You are the only one that can create happiness for yourself by committing to a life that you’re passionate about… a life that best expresses your authentic self.

Do you think that if he would pay more attention to you, be more romantic and help you out without being asked, that you’d be happy? If you are already happy then you would become happier that’s true. It’s also true that all of these things are important in a loving relationship. Yet, the lack of these things cannot deflate you and shake you to the core if you’ve built a solid and loving emotional, mental, physical and spiritual foundation for yourself.

So, if you’re currently unhappy and you remove your man from the equation you will still be unhappy. Similarly, if you are unhappy and he does change his behavior you will be pleased with the positive changes, but it won’t be long before you’ll eventually feel unhappy again. You will remain unfulfilled until you empower yourself to take 100% responsibility for your circumstances and state of mind. This includes committing to a life where you come first so that you can serve your partner and those you care about generously and with an open heart.

The happiness your partner can provide is the amazing icing and cherry on top, but not the whole cake.

Men are like the Universe in terms of getting your needs met. You need to take action in the direction of your dreams, engage in extreme self-care and making yourself a priority. Then you need to express your needs clearly (a.k.a. actually ask in a direct manner that leaves no doubt, for what it is you’d like).

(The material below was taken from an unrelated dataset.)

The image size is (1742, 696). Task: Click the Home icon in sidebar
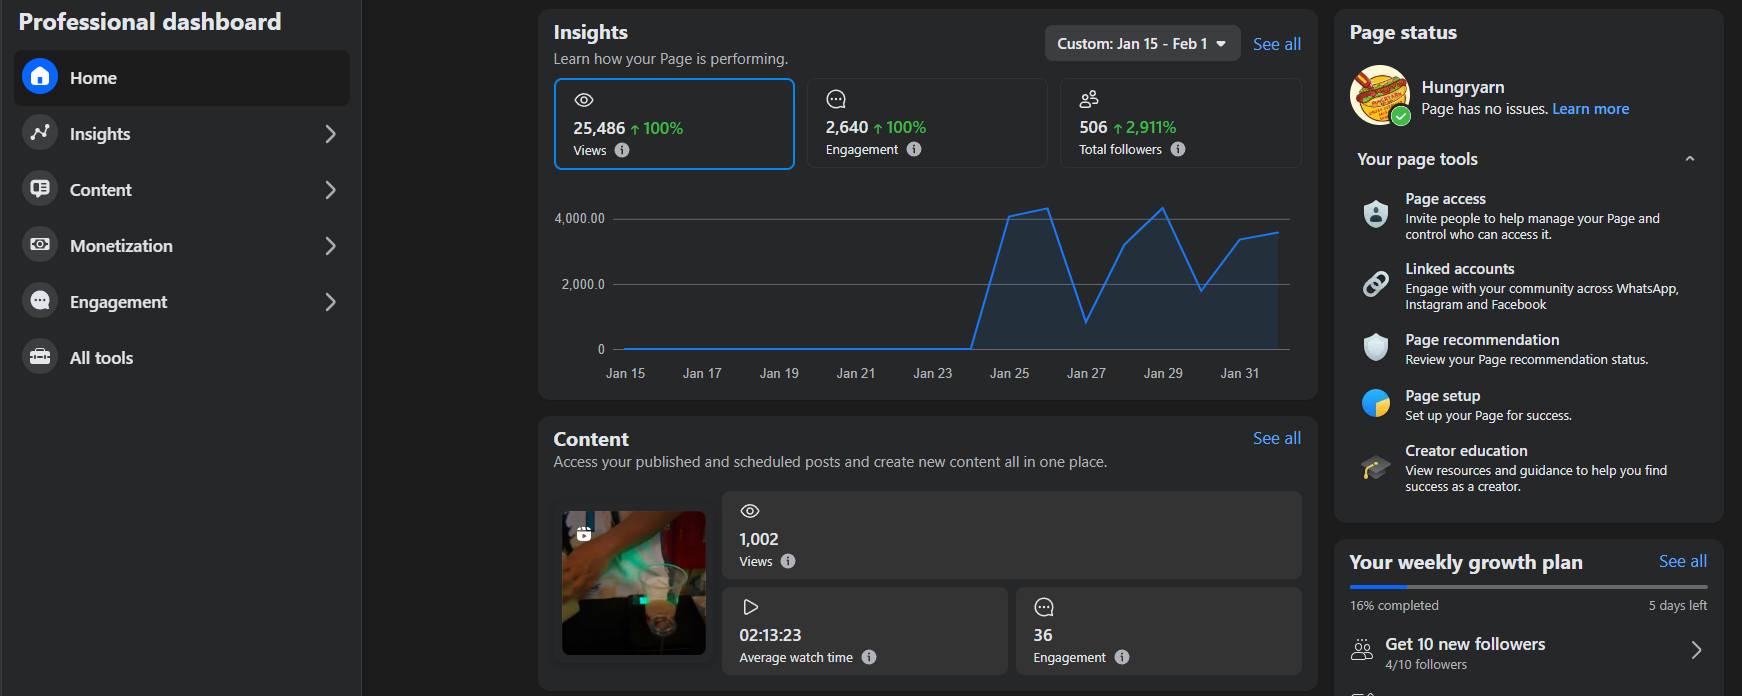[x=40, y=77]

For instance, if you don’t feel like lifting a finger around the home for the next few days because work has got you frazzled, instead of complaining and blaming him he needs to hear, “I’m feeling overwhelmed and burdened.”, “I would love to come home and just put my feet up and relax.” Speak to him in a kind and respectful manner in a way that invites him to support you and assist in whatever way he chooses. Just like with the Universe, it’s essential that you relax and surrender control by leaving the how, when and where up to him.

Nothing is more important to your partner than making sure you’re content, but he needs clear direction, in a way that is appreciative, trusting and respectful.

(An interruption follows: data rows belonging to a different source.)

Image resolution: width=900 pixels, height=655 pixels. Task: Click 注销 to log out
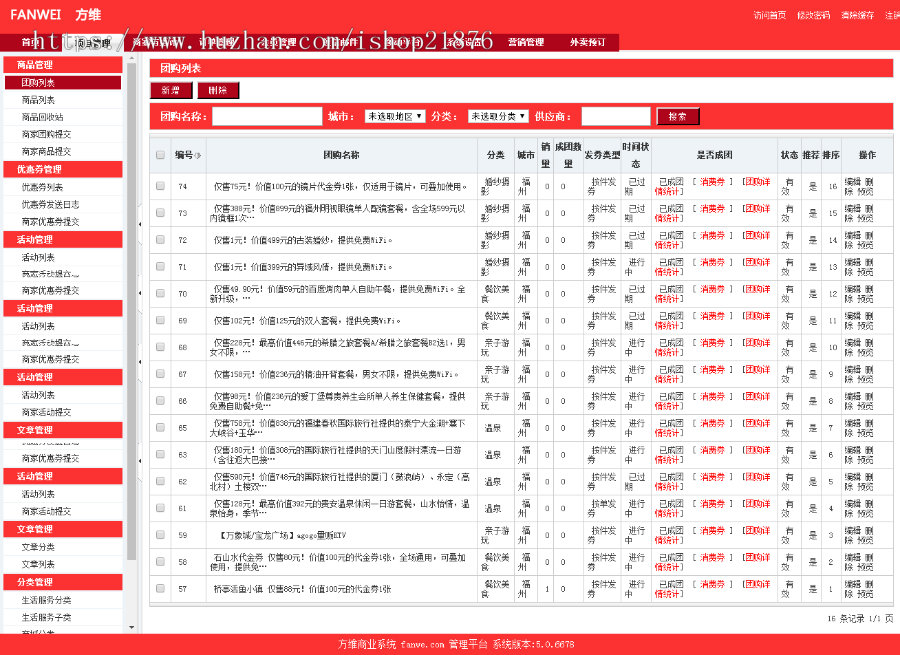tap(892, 16)
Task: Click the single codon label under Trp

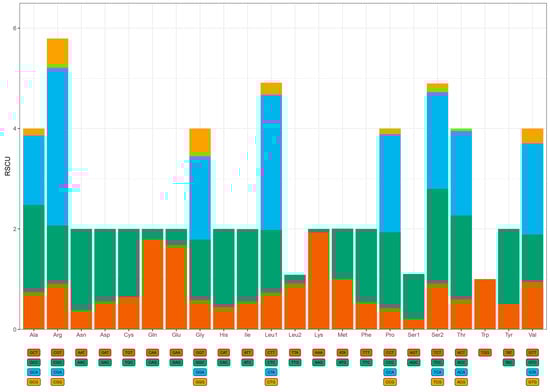Action: (485, 352)
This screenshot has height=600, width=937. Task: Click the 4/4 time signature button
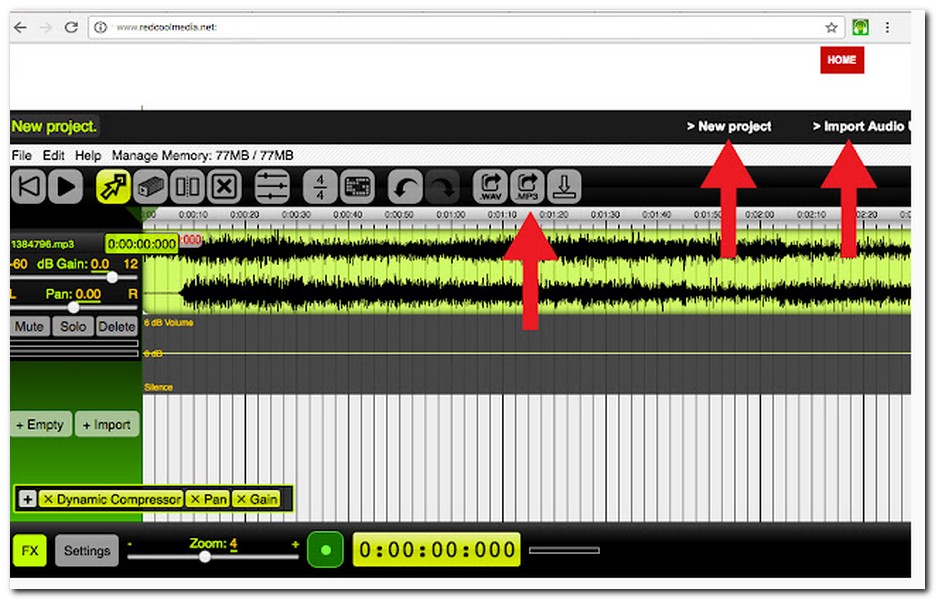320,186
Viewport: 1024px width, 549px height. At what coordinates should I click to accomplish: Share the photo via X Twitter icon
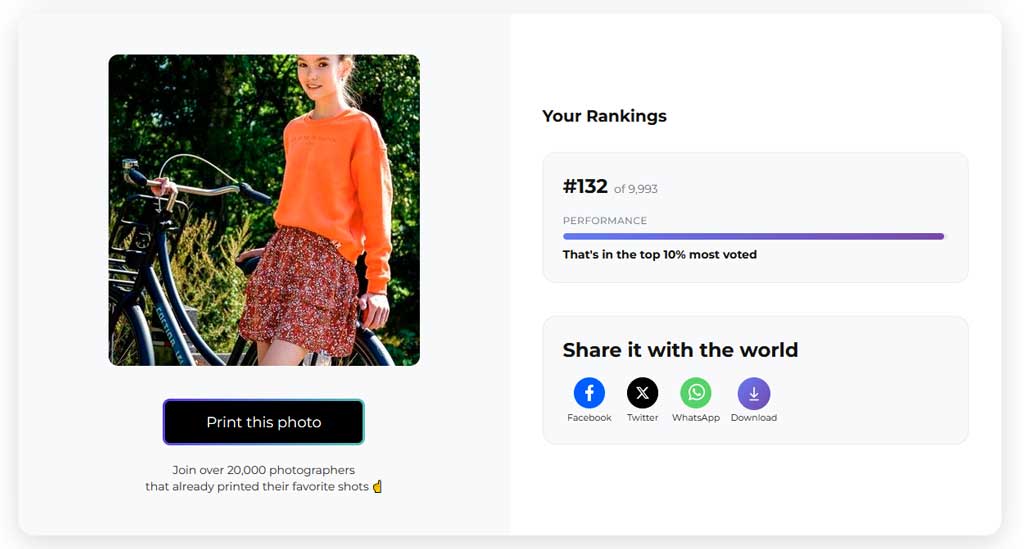[643, 393]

He wants to have the most important support role in your life. Are you ready for that? If you are, you might consider starting by saying yes the next time he asks you if you if he can carry those bags for you. Let him make your life easier! I know you don’t need (obligation) him to do this for you, but my goodness, don’t you do enough as it is already? Let him lighten your load (desire) — I guarantee he is more than willing to do so.

This is the give and take of love. If you’re like most women giving love is a lot easier than receiving. Are you ready to step into the complimentary leading role in your relationship?

When you know how to speak to him gracefully with an open heart, he will desire to offer you his best. He will support your foundational happiness, but no man will ever be more than the decadent icing and fabulous cherry on top. The foundational love (the metaphorical cake) is entirely up to you. Asking him to be responsible for the entire cake is a little much, don’t you think?